Sami will tackle three main aspects driving increased health insurance costs: frequency of usage; ii) intensity per episode of care; and iii) medical procedure unit costs. First, Sami is implementing a full care coordination system that will unify patients’ care paths, reducing unnecessary usage frequency. Second, the company is setting clinical protocols that, powered by digitalization and efficiency-centered mechanisms, will decrease operational and procedural intensities. Third, Sami is supporting the alignment of financial incentives between all value-chain players to decrease unit costs. As a Digital HMO, Sami is able to create its own care coordination plan with data integration to become the gatekeeper of the system, which will follow Sami’s clinical protocols and will lead Sami to optimize the network for the users’ needs, controlling the intensity and frequency of system usage. Moreover, due to its new structure, Sami is able to redefine the payment paradigm by rewarding quality rather than quantity of care, therefore better controlling price. Sami will, in turn, be able to offer plans 30% cheaper than incumbents’ plans, allowing the company to reach the 150M Brazilians who are not able to afford current private healthcare solutions.
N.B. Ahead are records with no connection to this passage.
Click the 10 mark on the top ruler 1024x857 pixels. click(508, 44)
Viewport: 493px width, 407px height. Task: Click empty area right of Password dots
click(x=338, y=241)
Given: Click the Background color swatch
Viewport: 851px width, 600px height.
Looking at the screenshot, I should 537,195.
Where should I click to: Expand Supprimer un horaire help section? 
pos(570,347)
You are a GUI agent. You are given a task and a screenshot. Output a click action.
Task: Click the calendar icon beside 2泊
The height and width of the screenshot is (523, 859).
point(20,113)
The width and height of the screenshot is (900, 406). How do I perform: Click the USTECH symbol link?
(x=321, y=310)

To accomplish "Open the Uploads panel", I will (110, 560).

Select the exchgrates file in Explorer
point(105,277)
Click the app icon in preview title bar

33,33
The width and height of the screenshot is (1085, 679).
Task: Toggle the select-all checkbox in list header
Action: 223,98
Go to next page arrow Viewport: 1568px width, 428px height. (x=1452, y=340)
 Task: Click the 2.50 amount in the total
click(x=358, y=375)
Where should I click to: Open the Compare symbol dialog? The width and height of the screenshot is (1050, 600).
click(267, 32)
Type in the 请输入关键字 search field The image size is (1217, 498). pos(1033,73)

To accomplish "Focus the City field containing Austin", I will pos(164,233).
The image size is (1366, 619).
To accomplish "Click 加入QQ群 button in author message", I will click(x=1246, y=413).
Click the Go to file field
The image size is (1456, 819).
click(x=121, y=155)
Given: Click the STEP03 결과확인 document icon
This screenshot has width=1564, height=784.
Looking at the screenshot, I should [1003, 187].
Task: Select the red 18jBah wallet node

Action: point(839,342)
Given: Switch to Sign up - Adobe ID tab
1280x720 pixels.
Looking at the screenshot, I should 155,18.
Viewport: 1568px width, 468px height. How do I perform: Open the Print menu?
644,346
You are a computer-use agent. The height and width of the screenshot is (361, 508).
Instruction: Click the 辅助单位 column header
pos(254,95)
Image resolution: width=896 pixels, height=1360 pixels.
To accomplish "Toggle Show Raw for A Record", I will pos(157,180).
Sanar – Healthcare Education Platform

In 2018 in Brazil, for every 1,000 people there were 2.2 physicians, disproportionately concentrated in urban centers (vs. 4.0 in Argentina, 2.6 in the US and Chile, and 2.4 in Mexico). Recently, the government has tried to increase both the density and distribution of healthcare professionals through the introduction of new healthcare courses and through programs to bring physicians from abroad, such as the “Mais Médicos” (More Doctors) program. To guarantee the quality of those professionals, there are qualification tests, such as “revalida,” which is focused on foreigners and non-public school professionals that need to do recertification, and “residência,” which is focused on physicians that want to become specialists. Consequently, as the number of graduates and new professionals increases, the demand for courses to prepare them to pass qualification tests increases as well. The current prep and continuing education courses in Brazil are expensive, inaccessible, and outdated, creating a need for accessible and quality healthcare educational content.

In 2011, Sanar was founded to support these underserved students and healthcare professionals. Sanar’s platform is composed of online courses, a procedural guide application (YellowBook app), and videos (SanarFlix), all priced at almost 10x times cheaper than competitors’ offerings. Today, there are more than 2.3M learners within Sanar’s communities. By understanding the student during their entire education journey – from graduate to postgraduate specialization – Sanar has the potential to become a complete hub of support for health practitioners.